- Raw records -

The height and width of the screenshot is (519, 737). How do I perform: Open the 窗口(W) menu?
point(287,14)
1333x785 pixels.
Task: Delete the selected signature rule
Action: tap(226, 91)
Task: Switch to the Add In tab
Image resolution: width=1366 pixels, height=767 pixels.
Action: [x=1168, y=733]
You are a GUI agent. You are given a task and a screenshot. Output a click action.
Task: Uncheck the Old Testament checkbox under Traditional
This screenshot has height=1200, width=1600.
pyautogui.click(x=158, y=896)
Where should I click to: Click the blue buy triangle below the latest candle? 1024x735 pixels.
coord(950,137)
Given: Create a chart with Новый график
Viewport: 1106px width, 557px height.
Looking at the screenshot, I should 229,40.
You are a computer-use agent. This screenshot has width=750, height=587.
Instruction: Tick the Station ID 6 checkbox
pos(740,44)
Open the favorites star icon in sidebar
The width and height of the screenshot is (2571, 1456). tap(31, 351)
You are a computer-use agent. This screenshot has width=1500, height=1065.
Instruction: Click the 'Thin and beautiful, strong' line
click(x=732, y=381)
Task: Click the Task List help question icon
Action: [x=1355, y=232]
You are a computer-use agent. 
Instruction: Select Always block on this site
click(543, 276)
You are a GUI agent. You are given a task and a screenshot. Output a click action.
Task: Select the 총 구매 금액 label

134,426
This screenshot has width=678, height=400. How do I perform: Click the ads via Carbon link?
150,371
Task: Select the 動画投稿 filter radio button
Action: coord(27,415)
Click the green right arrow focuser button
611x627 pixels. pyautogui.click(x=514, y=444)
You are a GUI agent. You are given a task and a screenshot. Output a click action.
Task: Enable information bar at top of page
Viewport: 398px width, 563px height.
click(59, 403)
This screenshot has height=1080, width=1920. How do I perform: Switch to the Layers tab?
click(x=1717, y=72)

- Set task -
Copy out all of the data above line for line, without changing anything.

- Completed task -
The height and width of the screenshot is (519, 737). How do I perform: Open the 窗口(W) menu?
point(287,14)
1333x785 pixels.
Task: Delete the selected signature rule
Action: tap(226, 91)
Task: Switch to the Add In tab
Image resolution: width=1366 pixels, height=767 pixels.
Action: [x=1168, y=733]
You are a GUI agent. You are given a task and a screenshot. Output a click action.
Task: Uncheck the Old Testament checkbox under Traditional
This screenshot has height=1200, width=1600.
pyautogui.click(x=158, y=896)
Where should I click to: Click the blue buy triangle below the latest candle? 1024x735 pixels.
coord(950,137)
Given: Create a chart with Новый график
Viewport: 1106px width, 557px height.
Looking at the screenshot, I should 229,40.
You are a computer-use agent. This screenshot has width=750, height=587.
Instruction: Tick the Station ID 6 checkbox
pos(740,44)
Open the favorites star icon in sidebar
The width and height of the screenshot is (2571, 1456). tap(31, 351)
You are a computer-use agent. This screenshot has width=1500, height=1065.
Instruction: Click the 'Thin and beautiful, strong' line
click(x=732, y=381)
Task: Click the Task List help question icon
Action: [x=1355, y=232]
You are a computer-use agent. 
Instruction: Select Always block on this site
click(543, 276)
You are a GUI agent. You are given a task and a screenshot. Output a click action.
Task: Select the 총 구매 금액 label

134,426
This screenshot has width=678, height=400. How do I perform: Click the ads via Carbon link?
150,371
Task: Select the 動画投稿 filter radio button
Action: coord(27,415)
Click the green right arrow focuser button
611x627 pixels. pyautogui.click(x=514, y=444)
You are a GUI agent. You are given a task and a screenshot. Output a click action.
Task: Enable information bar at top of page
Viewport: 398px width, 563px height.
click(59, 403)
This screenshot has height=1080, width=1920. How do I perform: Switch to the Layers tab?
click(x=1717, y=72)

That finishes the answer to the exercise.